Well, not profiting is not profitable, so CSA claims instead to be founded in 1919 as a private not-for-profit.  Archival records of CSA’s founding, or original documents showing CSA at conferences during WWI, you know, don’t matter.

Just last month, the CSA issued a press release as follows;  “For the past 100 years, CSA Group has been dedicated to advancing safety and protecting the environment.”  Actually, even their purported purpose isn’t true.  Their charter doesn’t even mention the environment.  Anyway;  “Established in 1919…”.  And there it is.  “That is why, as a 100-year old organization,…”. And again.

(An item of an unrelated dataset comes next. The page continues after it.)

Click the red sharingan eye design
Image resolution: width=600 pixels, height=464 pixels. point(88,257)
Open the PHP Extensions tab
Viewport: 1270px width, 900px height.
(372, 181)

The arrival of RestoreCSA changed the environment (pun intended).  After our coverage of CSA’s founding, it’s risky to claim a false founding date.  Too many people know too much.  So now, while CSA will claim the false founding date on a press release that, frankly, few will bother reading, they’ll not risk the same false claim on a Conference advertisement read by thousands.

On the advertisement therefore, “this incredible milestone” is the first CSA standard that was “published” in Canada. 

The CSA had planned to make a big deal of their 100th year this year.  They intended to use the anniversary as a marketing tool, as a PR tool.  Through a series of 100th anniversary events, the CSA would cement the date of their founding as being two years after their actual founding.

Well, we got in the way of that.  If you’ll permit a little self-congratulation here, it was RestoreCSA’s exposure of CSA’s false founding date that turned their big party into a muted affair.  So now it’s a happy anniversary of the first standard that they published after arriving in Canada.  Ha!

We’re a bit smug about it; they’re a bit cross.

They’ve had to make other changes too.  After we caught them false filing their US tax returns, they changed their website to describe their standards business as a not-for-profit, but their testing business as a regular, for-profit venture.  Well, nice try guys, but it won’t wash.  The CSA’s testing arm is still registered as a “Business League” in the US, making it a not-for-profit entity.  And they’re still in breach of IRS regulations by operating a for-profit business under a not-for-profit designation.  But, thanks to us, they changed their website to claim the opposite.

At CSA, truth means nothing.  Folks, if they won’t be honest about the basics, what can you trust them with?

Well, in June they’re be back in Ottawa, the location of CSA’s lobbying, to tell their SNC-style truth and bag a bunch of bags of money.  And they’ve been prepping for it.

In just the last six months, their CEO, David Weinstein has lobbied Canada Post, the Coast Guard, the Canadian Northern Economic Development Agency, the Canadian Nuclear Safety Commission, Employment and Social Development Canada, Environment Canada, Fisheries and Oceans Canada, Global Affairs Canada, Health Canada, the House of Commons, Indigenous and Northern Affairs Canada, -are you sensing a pattern here?- Infrastructure Canada, Industry Canada, National Defence, the National Energy Board, the National Research Council, Natural Resources Canada, the Prime Minister’s Office, the Privy Council Office, Procurement Canada, the Senate of Canada, the Standards Council of Canada, Transport Canada, and the Treasury Board Secretariat. 

All that, by just one CSA executive, in just six months.

Whatever could they be after? 

“The report,” said CSA of one of their many paper-based paper weights, “is one of seven climate change adaptation projects [funded by] the National Research Council”.  Ah, funding.  And the results of this taxpayer funded project enable CSA to “put forward 50 standards project proposals to support climate adaptation.”  Fifty.

One taxpayer funded project nets another fifty taxpayer funded projects.  That’s why CSA’s got so much of our money, and why they can’t risk being honest about their legal status.  Mustn’t risk the money. 

That’s also why they’re so pleased to conference in Ottawa, the source of all these ill-gotten gains.